Bedrock infiltration estimates from a catchment water storage-based modeling approach in the rain snow transition zone

- We estimate bedrock infiltration from a catchment in the rain-snow transition zone.
- Our combined field and modeling approach focuses on catchment water storage.
- A physically based snow model is loosely coupled to a capacitance based soil model.
- Peaks in soil drainage and bedrock infiltration coincide with rain on snow events.
- Southwest soils drain more often. Northeast soils contribute more total drainage.

SummaryEstimates of bedrock infiltration from mountain catchments in the western U.S. are essential to water resource managers because they provide an estimate of mountain block recharge to regional aquifers.
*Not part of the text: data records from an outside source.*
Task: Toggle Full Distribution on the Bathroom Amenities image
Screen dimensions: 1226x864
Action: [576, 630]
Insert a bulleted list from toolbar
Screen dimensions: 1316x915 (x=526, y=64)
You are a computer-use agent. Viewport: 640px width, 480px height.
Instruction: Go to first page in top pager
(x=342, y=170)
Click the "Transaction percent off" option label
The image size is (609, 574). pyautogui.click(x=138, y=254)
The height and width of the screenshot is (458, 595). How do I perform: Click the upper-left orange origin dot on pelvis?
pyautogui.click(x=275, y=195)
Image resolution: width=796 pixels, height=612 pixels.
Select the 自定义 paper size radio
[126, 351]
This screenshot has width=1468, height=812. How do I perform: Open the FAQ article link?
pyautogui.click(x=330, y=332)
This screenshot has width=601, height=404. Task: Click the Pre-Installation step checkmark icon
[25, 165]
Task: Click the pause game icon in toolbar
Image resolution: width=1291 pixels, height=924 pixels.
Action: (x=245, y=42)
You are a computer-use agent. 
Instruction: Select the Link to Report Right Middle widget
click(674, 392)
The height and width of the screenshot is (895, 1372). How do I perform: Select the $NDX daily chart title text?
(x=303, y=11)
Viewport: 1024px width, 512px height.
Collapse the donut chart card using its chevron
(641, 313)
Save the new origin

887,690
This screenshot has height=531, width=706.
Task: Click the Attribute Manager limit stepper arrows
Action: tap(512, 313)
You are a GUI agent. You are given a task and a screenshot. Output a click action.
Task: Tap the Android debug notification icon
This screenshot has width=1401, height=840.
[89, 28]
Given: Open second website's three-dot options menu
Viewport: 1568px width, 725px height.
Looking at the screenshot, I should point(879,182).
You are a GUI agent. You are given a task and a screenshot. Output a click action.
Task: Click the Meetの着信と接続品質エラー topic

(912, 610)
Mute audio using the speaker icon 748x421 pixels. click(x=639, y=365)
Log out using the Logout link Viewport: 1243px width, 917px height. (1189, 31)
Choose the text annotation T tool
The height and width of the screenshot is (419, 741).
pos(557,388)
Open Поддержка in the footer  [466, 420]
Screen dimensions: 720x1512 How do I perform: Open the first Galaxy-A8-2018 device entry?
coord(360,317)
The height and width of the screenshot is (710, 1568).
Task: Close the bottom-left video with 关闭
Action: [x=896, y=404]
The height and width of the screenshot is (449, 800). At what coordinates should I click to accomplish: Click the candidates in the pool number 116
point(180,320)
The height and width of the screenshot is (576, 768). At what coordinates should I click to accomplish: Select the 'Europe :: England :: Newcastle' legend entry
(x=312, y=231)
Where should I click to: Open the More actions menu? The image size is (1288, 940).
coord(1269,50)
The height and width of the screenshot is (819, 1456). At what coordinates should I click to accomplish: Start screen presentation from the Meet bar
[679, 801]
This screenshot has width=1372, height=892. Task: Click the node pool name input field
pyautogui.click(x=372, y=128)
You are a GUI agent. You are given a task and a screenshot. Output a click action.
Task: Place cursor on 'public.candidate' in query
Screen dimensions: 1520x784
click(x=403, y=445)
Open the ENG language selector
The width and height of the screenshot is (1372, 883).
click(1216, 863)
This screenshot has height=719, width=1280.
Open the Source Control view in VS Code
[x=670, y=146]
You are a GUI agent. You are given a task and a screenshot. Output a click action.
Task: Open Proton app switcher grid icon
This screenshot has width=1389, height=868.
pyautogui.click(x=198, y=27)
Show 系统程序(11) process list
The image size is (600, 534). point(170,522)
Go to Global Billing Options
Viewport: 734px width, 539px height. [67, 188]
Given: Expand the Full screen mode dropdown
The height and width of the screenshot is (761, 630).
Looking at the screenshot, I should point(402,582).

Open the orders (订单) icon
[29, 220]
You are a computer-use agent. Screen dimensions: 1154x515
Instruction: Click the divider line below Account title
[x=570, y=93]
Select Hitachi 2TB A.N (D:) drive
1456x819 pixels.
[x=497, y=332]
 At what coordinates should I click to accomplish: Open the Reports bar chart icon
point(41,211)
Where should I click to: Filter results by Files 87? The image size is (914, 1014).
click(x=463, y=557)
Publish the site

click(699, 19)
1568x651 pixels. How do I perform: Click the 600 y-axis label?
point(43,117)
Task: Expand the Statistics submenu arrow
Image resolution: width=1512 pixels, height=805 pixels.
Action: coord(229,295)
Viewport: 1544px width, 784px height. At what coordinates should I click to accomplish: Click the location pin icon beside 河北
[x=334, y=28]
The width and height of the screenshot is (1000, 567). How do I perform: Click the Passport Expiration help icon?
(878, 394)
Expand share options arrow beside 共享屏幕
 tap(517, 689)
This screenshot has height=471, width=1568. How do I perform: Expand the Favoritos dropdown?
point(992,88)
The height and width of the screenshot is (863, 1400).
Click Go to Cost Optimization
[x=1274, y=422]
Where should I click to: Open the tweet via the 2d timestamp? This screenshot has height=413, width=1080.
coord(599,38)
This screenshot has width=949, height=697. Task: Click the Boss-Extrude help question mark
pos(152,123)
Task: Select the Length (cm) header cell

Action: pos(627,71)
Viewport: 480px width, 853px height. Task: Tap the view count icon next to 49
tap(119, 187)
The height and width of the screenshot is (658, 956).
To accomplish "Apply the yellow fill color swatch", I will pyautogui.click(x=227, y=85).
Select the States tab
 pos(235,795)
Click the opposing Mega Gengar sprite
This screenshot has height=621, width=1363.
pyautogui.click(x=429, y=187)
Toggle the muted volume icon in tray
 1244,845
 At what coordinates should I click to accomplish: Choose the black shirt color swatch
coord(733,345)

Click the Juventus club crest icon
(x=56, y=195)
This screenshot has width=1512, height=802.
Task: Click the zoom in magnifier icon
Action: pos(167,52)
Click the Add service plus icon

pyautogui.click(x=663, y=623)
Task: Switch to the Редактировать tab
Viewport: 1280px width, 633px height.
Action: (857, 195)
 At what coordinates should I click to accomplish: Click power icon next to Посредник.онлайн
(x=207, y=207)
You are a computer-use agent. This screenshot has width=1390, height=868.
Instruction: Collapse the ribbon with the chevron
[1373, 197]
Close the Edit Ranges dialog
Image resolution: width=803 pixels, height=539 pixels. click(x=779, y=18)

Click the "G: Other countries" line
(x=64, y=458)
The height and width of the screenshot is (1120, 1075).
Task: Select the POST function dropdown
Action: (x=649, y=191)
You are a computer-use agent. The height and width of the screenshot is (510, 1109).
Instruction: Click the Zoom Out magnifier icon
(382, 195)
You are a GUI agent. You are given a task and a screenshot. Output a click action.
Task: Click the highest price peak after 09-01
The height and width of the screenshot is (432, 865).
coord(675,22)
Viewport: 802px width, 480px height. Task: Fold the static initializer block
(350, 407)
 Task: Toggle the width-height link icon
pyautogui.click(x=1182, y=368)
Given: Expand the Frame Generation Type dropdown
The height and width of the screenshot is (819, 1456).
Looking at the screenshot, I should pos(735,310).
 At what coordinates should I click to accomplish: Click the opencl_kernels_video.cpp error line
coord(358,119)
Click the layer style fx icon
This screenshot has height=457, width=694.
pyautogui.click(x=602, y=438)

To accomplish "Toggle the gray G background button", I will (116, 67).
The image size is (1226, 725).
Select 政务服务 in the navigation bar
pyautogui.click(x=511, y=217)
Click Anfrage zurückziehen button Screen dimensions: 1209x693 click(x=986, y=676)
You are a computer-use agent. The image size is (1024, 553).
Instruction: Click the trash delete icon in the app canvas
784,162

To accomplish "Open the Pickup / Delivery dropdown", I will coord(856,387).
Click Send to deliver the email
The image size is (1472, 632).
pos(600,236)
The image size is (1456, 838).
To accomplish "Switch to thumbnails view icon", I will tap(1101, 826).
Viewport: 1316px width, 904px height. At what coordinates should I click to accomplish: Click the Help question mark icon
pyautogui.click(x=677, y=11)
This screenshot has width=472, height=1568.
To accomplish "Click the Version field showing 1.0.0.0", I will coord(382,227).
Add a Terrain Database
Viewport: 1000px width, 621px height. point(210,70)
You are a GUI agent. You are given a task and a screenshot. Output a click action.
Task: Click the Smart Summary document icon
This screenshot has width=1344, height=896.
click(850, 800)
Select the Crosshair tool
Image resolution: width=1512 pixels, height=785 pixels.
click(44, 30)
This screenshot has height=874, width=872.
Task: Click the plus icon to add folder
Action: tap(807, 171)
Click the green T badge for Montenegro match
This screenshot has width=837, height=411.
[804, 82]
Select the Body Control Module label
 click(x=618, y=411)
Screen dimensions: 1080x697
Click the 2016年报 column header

On smaller scales, bedrock infiltration is an important term in water mass balance studies, which attempt to estimate hydrologic states and fluxes in watersheds with fractured or transmissive bedrock. We estimate the a daily time series of bedrock infiltration in a small catchment in the rain snow transition zone in southwest Idaho, using the difference between measured stream discharge and modeled soil drainage. The accuracy of spatial patterns in soil water storage are optimized, rather than the more common approach of minimizing error in integrated quantities such as streamflow. Bedrock infiltration is estimated to be 289 mm ± 50 mm for the 2011 water year, which is 34% ± 12% of the precipitation (95% confidence). Soils on the southwest facing slope drain more often throughout the snow season, but the northeast facing slope contributes more total soil drainage for the water year. Peaks in catchment soil drainage and bedrock infiltration coincide with rain on snow events.